ECLI:NL:HR:2018:1721

Hoge Raad

Datum uitspraak
21 september 2018
Publicatiedatum
20 september 2018
Zaaknummer
18/00291
Instantie
Hoge Raad
Type
Uitspraak
Procedures
  • Cassatie
Rechters
Vindplaatsen
  • Rechtspraak.nl
AI samenvatting door LexboostAutomatisch gegenereerd

Niet-ontvankelijkheid van het beroep in cassatie inzake naheffingsaanslag motorrijtuigenbelasting

In deze zaak heeft de Hoge Raad op 21 september 2018 uitspraak gedaan over een beroep in cassatie van een belanghebbende tegen een uitspraak van het Gerechtshof Arnhem-Leeuwarden. De zaak betreft een naheffingsaanslag in de motorrijtuigenbelasting en een daarbij opgelegde boetebeschikking. De uitspraak van het Hof was gedateerd op 5 december 2017, en het beroepschrift in cassatie is op 19 januari 2018 ter griffie van de Hoge Raad ingediend. De Hoge Raad heeft vastgesteld dat het beroepschrift niet binnen de wettelijke termijn van zes weken was ingediend, zoals voorgeschreven in artikel 6:7 van de Algemene wet bestuursrecht (Awb). De termijn eindigde op 17 januari 2018, en de griffier van de Hoge Raad heeft de belanghebbende in de gelegenheid gesteld om aan te tonen dat het beroepschrift tijdig ter post was bezorgd, maar dit is niet aannemelijk gemaakt. Hierdoor heeft de Hoge Raad geoordeeld dat het beroep in cassatie niet-ontvankelijk is, wat betekent dat de zaak niet verder in behandeling wordt genomen. De Hoge Raad heeft geen termen aanwezig geacht voor een veroordeling in de proceskosten.

Uitspraak

21 september 2018
Nr. 18/00291
Arrest
gewezen op het beroep in cassatie van
[X]te
[Z](hierna: belanghebbende) tegen de uitspraak van het
Gerechtshof Arnhem-Leeuwardenvan 5 december 2017, nr. 17/00239, betreffende een aan belanghebbende opgelegde naheffingsaanslag in de motorrijtuigenbelasting en de daarbij gegeven boetebeschikking.

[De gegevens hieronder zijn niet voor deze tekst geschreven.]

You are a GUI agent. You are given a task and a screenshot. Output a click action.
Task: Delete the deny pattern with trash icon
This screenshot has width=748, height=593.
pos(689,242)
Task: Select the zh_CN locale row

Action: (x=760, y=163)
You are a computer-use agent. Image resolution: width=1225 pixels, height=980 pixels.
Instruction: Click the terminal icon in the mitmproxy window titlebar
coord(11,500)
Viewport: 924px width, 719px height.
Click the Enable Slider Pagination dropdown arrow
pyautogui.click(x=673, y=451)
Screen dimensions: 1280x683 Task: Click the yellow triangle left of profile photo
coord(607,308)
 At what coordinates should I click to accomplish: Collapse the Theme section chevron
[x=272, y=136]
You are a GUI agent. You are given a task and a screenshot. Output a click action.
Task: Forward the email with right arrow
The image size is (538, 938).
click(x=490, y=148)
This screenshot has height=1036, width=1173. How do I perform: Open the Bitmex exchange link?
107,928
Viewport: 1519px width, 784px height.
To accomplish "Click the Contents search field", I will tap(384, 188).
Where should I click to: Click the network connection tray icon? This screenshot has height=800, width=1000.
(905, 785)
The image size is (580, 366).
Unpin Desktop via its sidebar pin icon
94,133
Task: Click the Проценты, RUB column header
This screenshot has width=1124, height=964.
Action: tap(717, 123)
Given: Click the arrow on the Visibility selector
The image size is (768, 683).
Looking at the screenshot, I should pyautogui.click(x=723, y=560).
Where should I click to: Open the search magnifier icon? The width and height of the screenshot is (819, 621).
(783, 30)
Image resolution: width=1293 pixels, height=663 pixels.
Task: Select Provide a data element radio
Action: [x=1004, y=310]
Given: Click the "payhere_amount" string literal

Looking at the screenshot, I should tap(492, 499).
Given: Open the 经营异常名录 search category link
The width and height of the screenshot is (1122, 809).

1.Beoordeling van de ontvankelijkheid van het beroep in cassatie

Blijkens een door de griffier van het Hof op de uitspraak van het Hof gestelde aantekening is een afschrift van die uitspraak aangetekend aan partijen verzonden op 6 december 2017.
Blijkens een door de griffier van de Hoge Raad op het beroepschrift in cassatie gestelde aantekening is dit beroepschrift op 19 januari 2018 ter griffie van de Hoge Raad binnengekomen.
Het beroepschrift in cassatie is derhalve niet ontvangen binnen de in artikel 6:7 Awb gestelde termijn van zes weken, die in het onderhavige geval eindigde op 17 januari 2018.
De griffier van de Hoge Raad heeft belanghebbende bij brief van 1 mei 2018 in de gelegenheid gesteld aan te tonen dat het beroepschrift voor het einde van de beroepstermijn ter post is bezorgd, dan wel mee te delen waarom de beroepstermijn is overschreden. Met hetgeen belanghebbende in zijn brief van 24 mei 2018 aanvoert, is niet aannemelijk gemaakt dat het beroepschrift voor het einde van de beroepstermijn ter post is bezorgd. Het aangevoerde vormt voorts geen grond voor het oordeel dat belanghebbende niet in verzuim is geweest.
Gelet op het hiervoor overwogene moet het beroep in cassatie niet-ontvankelijk worden verklaard.

2.Proceskosten

De Hoge Raad acht geen termen aanwezig voor een veroordeling in de proceskosten.

3.Beslissing

De Hoge Raad verklaart het beroep in cassatie niet-ontvankelijk.
Dit arrest is gewezen door de vice-president R.J. Koopman als voorzitter, en de raadsheren P.M.F. van Loon en L.F. van Kalmthout, in tegenwoordigheid van de waarnemend griffier E. Cichowski, en in het openbaar uitgesproken op 21 september 2018.